── Available records ──
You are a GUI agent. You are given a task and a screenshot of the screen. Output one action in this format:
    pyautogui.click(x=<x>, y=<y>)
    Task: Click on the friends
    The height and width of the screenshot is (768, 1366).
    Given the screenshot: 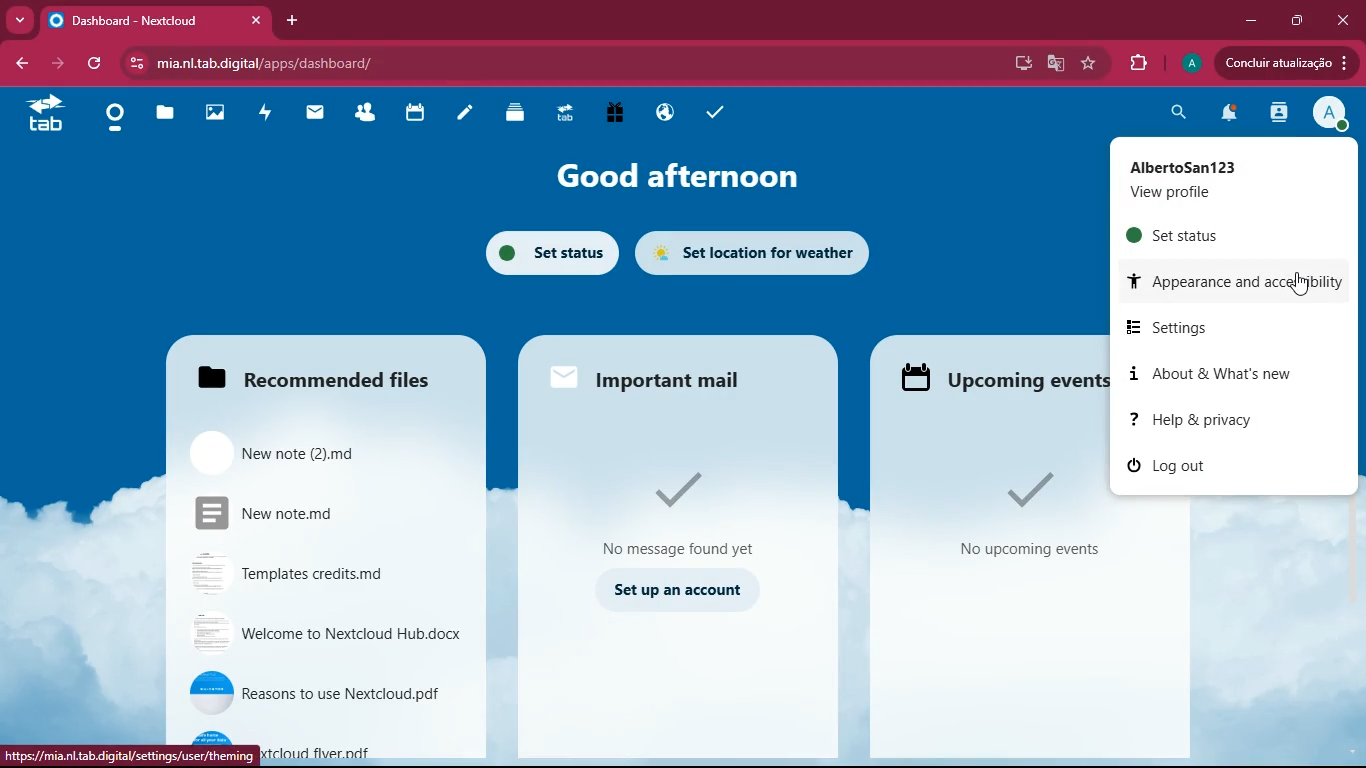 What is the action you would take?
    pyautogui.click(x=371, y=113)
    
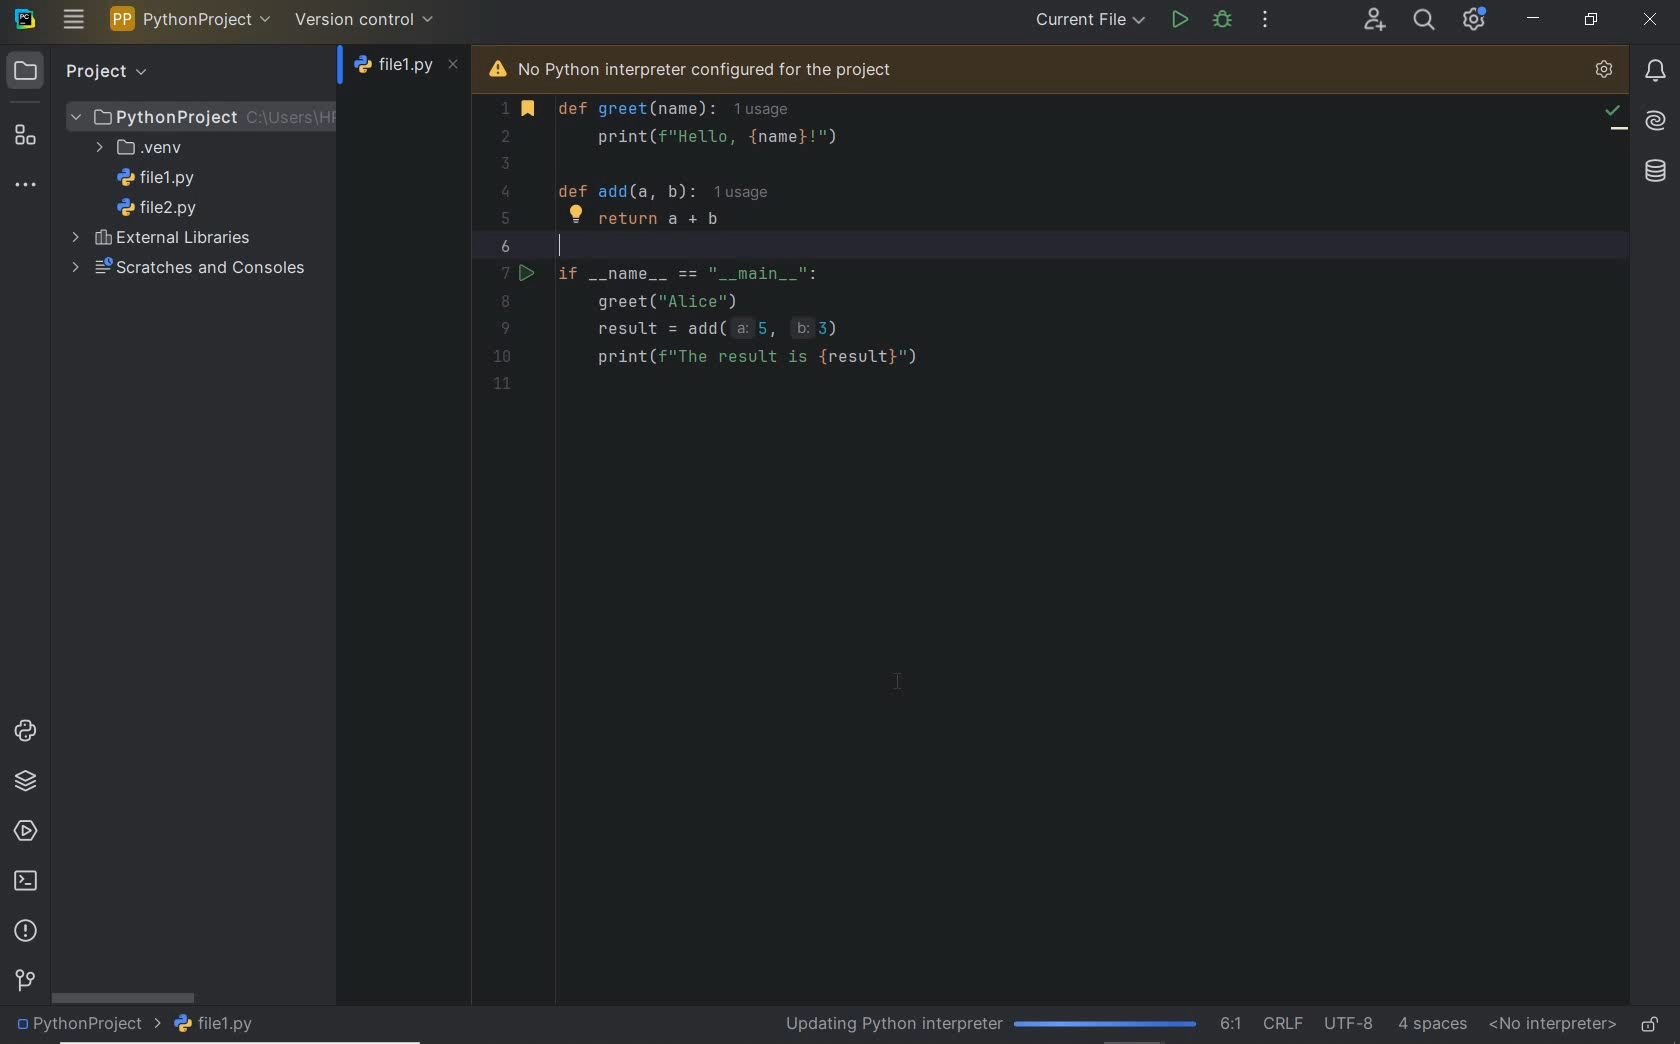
───
Please turn the entries into a numbered list, starting at the very beginning and ending at the line containing "The height and", with blank lines left out.

## Solution below
1. You are a GUI agent. You are given a task and a screenshot of the screen. Output one action in this format:
2.     pyautogui.click(x=<x>, y=<y>)
3.     Task: Click on the friends
4.     The height and width of the screenshot is (768, 1366).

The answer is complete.